Among his many publications are The Japanese and Sun Yat-sen, Sakamoto Ryoma and the Meiji Restoration, Japan and China: From War to Peace, Japan and Its World: Two Centuries of Change, and China in the Tokugawa World. Jansen’s final book, The Making of Modern Japan, was published by Harvard University Press in 2000 and is widely regarded as a classic in its field. In 2001, the Colleges acquired the Jansen Collection through the generosity of Mrs. Jean Jansen and the Jansen family, the enthusiastic cooperation and support of the Colleges' administration, and the efforts of an HWS faculty member who studied with Professor Jansen in the 1960s and 1970s. Consisting of more than 1,800 volumes, many of which are quite rare, the Jansen Collection is a wonderful addition to the Colleges’ holdings on East Asian history and civilization, one that will prove to be of great value for student and faculty research.

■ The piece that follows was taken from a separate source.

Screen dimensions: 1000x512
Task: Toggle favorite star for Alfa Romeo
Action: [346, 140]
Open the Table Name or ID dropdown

The celebrations on Sept. 28 will include the formal opening at 10:15 a.m. of the Jansen Collection on the second floor of the Warren Hunting Smith Library, which will feature remarks by Colleges President Mark Gearan and Patricia Stranahan, provost and dean of the faculty. Three lectures in the Geneva Room will follow the opening ceremony.

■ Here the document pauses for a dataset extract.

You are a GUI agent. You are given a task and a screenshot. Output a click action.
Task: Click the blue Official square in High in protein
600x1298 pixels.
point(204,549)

Martin Collcutt, professor of history and East Asian studies at Princeton, will lecture on “The Iwakura Embassy in New York State in 1872” at 11 a.m. A long-time colleague of Jansen’s at Princeton, Collcutt is a specialist in the religious and cultural history of Japan. He also has served as chairman of Princeton’s East Asian studies department. In addition to many articles, he is the author of Five Mountains: the Rinzai Monastic Institution in Medieval Japan and one of the editors of the Cultural Atlas of Japan.
Mark R. Peattie of the Hoover Institution on War, Revolution, and Peace will present “Down In Flames: The Destruction of Japanese Naval Air Power in the Pacific War” at 2 p.m. Having received his Ph.D. in Japanese history under Jansen in 1972, Peattie has taught at Pennsylvania State University, the University of California at Los Angeles, the University of Massachusetts at Boston, and Stanford University. Peattie is one of the leading U.S. experts on Japanese military history. His publications include Ishiwara Kanji and Japan’s Confrontation with the West, Nan’yo: The Rise and Fall of the Japanese in Micronesia, 1885-1945, Kaigun: Strategy, Tactics, and Technology in the Imperial Japanese Navy, 1887-1945 (with David Evans), and Sunburst: The Rise of Japanese Naval Air Power, 1909-1941.
John D. Langlois, Jr. will give “Chinese and Japanese Banks Today: Are They as Weak as People Say?” at 3:30 p.m. Langlois received his B.A. and Ph.D. degrees from Princeton, where he studied with Professor Jansen. He has taught at Bowdoin College as well as Princeton, is the editor of China under Mongol Rule, and the author of numerous important articles on Chinese intellectual and legal history. Langlois also has enjoyed a distinguished career in international banking with postings in New York, Tokyo, Beijing, Hong Kong, and London. He currently resides in Princeton and Beijing.